Skip to page content

At-A-Glance

Composed: 1781

Orchestration: 2 flutes, 2 oboes, 2 bassoons, 2 horns, 2 trumpets, timpani, and strings

First Los Angeles Philharmonic performance: September 11, 1976, Calvin Simmons conducting

About this Piece

Although Mozart was not pleased with his fee, the commission he received in 1780 for a new opera for the Bavarian electoral court in Munich was nonetheless a major coup for the young composer in terms of prestige. It came at a welcome moment, after years of increasing frustration at home in Salzburg and disappointments in job searches abroad. 

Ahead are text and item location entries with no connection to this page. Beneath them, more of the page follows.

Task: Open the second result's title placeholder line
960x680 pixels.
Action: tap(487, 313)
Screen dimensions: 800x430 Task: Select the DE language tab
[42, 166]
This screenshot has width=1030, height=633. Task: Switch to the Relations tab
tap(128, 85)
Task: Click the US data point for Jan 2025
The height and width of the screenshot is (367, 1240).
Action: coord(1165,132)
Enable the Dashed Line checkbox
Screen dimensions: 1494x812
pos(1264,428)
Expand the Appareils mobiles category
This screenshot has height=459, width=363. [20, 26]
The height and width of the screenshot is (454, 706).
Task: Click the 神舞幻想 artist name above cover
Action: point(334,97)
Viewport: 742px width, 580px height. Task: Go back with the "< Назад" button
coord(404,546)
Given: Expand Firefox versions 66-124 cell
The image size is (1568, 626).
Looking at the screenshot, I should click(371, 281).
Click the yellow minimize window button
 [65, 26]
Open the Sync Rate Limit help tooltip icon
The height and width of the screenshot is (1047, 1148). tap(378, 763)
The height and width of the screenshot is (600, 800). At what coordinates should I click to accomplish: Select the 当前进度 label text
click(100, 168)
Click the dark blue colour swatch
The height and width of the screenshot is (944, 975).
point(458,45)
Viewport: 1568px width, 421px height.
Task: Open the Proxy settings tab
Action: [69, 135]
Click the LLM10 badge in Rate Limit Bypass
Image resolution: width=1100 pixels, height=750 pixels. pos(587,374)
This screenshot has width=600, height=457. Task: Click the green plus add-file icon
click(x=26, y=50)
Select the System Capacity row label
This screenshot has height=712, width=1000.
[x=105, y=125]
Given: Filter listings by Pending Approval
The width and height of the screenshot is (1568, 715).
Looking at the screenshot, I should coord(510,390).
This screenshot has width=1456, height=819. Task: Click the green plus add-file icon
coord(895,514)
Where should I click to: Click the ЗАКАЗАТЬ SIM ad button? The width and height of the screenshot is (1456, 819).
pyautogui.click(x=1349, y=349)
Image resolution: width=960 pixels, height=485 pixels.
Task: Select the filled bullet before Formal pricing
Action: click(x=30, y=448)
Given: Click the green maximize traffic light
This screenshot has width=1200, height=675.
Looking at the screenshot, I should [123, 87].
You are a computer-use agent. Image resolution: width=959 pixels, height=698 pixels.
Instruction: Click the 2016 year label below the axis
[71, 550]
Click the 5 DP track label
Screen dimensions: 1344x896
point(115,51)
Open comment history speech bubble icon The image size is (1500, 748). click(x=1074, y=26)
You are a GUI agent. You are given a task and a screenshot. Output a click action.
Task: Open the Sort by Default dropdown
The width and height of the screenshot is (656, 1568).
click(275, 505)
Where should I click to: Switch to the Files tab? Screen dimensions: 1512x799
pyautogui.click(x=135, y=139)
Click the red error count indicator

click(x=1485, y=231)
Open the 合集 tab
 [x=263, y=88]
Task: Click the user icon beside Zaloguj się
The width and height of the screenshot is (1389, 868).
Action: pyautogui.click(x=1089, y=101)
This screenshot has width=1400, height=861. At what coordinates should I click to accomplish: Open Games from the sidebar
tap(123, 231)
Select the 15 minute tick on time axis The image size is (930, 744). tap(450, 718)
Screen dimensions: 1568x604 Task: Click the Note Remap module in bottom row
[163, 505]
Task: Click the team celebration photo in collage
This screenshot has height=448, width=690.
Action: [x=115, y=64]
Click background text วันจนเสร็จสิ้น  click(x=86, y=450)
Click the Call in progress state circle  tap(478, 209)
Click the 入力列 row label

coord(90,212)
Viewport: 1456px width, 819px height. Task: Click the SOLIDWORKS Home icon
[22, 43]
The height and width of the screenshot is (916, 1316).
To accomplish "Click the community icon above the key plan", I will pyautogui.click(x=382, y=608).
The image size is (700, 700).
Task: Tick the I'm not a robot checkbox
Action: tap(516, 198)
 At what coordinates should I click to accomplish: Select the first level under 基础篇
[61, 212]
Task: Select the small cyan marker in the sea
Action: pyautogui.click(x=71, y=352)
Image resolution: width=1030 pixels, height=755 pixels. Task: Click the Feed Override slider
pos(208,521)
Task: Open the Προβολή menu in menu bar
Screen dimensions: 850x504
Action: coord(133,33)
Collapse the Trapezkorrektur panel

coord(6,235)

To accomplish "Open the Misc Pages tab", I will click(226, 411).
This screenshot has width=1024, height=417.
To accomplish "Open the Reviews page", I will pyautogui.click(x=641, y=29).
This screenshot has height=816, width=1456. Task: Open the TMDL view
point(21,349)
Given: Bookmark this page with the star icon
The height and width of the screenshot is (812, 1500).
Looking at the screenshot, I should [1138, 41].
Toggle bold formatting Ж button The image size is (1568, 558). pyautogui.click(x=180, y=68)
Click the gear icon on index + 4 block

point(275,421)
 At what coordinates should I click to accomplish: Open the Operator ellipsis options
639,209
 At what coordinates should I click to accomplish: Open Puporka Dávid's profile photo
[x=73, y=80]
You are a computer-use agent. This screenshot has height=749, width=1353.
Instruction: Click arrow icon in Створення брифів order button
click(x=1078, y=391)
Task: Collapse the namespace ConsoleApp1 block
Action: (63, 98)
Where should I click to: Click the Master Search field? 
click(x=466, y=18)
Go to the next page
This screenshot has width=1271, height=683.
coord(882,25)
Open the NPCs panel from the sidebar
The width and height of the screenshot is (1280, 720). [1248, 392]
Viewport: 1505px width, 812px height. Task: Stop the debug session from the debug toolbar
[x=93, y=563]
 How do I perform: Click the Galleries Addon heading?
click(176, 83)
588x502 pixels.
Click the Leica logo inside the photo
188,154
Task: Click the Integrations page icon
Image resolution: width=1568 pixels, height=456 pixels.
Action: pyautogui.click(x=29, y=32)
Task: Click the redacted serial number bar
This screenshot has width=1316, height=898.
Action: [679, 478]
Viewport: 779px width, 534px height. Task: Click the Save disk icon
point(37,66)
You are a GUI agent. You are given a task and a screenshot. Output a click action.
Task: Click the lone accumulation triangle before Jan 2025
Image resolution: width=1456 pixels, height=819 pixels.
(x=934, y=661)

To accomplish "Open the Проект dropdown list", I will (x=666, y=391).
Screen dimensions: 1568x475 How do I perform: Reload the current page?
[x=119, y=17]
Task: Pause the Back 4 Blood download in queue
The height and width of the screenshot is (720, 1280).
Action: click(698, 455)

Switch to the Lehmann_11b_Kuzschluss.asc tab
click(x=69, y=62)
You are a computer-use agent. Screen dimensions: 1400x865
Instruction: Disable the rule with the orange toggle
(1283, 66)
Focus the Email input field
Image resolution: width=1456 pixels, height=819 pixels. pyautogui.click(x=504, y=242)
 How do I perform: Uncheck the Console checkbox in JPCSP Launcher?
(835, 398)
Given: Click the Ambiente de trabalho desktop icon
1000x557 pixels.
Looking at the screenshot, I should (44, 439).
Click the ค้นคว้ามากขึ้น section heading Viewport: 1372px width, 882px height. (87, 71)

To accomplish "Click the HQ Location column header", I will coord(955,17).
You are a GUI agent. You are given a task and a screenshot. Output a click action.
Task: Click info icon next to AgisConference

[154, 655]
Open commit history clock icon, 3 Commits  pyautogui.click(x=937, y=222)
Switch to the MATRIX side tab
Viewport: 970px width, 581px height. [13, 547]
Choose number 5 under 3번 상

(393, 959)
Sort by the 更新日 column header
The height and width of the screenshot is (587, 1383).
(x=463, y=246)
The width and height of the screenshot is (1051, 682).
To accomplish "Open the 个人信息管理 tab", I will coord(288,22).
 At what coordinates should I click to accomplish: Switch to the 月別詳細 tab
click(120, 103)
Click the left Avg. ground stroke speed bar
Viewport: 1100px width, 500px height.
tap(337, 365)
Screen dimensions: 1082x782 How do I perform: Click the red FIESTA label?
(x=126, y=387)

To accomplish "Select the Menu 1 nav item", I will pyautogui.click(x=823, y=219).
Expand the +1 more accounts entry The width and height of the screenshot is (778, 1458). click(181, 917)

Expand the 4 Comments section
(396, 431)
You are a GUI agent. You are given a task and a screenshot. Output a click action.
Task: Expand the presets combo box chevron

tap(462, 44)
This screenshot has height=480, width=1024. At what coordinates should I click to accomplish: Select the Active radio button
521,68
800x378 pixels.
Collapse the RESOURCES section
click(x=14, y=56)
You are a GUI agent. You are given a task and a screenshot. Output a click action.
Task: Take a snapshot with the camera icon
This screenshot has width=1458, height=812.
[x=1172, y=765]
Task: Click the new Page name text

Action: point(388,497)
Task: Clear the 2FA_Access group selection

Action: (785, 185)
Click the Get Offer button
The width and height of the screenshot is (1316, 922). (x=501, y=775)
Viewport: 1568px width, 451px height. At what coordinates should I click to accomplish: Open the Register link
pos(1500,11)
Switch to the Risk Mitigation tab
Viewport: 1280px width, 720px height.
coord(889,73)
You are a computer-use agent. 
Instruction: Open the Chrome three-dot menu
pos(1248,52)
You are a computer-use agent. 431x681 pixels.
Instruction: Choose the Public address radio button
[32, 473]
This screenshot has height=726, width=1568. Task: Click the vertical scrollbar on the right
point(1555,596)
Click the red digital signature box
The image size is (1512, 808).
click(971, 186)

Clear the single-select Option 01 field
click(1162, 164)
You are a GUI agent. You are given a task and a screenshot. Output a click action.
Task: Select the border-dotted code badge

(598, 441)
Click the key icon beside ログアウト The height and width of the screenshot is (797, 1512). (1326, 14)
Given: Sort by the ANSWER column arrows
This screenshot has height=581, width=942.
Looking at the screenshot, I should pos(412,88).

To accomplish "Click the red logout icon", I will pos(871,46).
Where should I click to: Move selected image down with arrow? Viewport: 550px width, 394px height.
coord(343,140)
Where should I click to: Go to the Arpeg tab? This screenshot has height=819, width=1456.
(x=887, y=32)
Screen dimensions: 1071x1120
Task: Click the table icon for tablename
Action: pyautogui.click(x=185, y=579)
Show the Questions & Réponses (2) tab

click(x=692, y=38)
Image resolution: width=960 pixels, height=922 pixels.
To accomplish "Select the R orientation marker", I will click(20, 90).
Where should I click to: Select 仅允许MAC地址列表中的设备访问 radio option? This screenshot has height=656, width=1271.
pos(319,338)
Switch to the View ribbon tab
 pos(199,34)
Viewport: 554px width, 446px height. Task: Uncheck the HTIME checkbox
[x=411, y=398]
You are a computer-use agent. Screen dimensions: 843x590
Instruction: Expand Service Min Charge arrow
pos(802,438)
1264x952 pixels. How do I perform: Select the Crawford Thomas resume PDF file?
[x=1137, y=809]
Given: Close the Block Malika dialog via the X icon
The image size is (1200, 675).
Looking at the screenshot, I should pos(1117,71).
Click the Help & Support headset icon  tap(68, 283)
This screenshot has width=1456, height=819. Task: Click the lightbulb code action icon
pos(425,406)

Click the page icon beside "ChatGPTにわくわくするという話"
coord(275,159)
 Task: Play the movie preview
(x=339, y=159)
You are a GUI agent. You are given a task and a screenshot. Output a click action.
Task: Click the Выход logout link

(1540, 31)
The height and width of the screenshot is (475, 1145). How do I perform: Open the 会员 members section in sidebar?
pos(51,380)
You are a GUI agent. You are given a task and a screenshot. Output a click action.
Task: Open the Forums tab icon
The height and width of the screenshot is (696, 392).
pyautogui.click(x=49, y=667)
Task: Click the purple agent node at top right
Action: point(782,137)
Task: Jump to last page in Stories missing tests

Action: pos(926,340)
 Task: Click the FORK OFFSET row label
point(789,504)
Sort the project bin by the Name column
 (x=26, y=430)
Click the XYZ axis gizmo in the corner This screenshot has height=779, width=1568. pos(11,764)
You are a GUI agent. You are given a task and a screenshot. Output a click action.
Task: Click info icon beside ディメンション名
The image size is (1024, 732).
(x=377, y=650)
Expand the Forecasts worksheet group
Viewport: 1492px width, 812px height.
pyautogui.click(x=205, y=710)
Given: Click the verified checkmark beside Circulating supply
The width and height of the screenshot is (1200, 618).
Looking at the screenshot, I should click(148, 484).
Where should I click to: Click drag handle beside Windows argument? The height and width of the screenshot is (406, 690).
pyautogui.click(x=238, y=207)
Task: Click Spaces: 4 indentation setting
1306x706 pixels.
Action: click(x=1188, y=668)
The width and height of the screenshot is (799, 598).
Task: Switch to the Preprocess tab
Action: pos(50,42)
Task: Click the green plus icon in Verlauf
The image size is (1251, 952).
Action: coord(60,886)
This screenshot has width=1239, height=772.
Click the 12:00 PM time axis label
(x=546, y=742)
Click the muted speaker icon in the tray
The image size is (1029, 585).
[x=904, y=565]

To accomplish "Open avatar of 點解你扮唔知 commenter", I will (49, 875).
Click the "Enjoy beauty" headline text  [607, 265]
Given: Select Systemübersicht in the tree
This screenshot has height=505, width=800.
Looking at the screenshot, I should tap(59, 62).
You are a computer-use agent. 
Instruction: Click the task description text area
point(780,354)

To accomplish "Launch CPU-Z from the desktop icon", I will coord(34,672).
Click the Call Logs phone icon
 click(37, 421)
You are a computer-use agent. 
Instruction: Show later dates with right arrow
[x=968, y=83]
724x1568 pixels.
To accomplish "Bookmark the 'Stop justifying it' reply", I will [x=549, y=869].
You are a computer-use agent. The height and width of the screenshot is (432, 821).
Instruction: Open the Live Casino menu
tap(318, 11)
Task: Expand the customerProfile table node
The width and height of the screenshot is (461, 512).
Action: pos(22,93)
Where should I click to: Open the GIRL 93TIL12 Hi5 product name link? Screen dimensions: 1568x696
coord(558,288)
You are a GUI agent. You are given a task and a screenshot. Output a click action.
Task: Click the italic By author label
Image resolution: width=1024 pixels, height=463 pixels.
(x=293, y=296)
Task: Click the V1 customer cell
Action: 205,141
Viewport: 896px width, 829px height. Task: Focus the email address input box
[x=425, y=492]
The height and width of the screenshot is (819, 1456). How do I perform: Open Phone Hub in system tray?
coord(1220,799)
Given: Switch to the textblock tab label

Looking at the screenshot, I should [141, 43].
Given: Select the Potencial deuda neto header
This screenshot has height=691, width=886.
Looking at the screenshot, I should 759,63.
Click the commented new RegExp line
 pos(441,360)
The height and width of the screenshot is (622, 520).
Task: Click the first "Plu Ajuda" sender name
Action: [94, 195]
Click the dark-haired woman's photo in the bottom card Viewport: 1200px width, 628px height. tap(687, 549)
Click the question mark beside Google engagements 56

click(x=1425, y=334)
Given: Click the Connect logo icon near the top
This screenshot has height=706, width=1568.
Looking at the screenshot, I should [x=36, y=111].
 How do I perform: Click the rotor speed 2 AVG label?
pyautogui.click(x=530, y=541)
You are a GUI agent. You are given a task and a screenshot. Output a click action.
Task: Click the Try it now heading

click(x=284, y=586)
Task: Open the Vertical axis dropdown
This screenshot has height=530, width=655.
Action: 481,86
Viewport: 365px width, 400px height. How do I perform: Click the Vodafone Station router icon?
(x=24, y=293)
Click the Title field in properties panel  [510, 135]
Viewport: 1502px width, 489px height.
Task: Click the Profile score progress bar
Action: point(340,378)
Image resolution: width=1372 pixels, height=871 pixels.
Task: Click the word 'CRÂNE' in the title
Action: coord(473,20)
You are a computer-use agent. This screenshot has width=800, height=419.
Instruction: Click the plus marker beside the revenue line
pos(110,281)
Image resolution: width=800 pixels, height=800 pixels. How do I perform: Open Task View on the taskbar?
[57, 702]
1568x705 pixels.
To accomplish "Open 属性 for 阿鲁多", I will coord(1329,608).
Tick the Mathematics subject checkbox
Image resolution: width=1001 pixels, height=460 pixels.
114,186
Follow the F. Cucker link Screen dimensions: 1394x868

Mozart arrived in Munich early in November, with some of the opera already drafted. The subject of Idomeneo (a Cretan king returns home from the Trojan War, with a fatal vow) undoubtedly came from the court, but it was probably Mozart or his father who chose their Salzburg colleague Giambattista Varesco to write the libretto. He based it on earlier French sources, and it quickly became clear that there was way too much of it.  

Cuts and revisions ensued throughout rehearsals, and the last music to be completed was a dance sequence. “Till now I’ve been kept busy with those cursed dances—Laus Deo (Praise be to God)—I have survived it all,” Mozart wrote to his father on January 18, 1781. The work opened 11 days later. 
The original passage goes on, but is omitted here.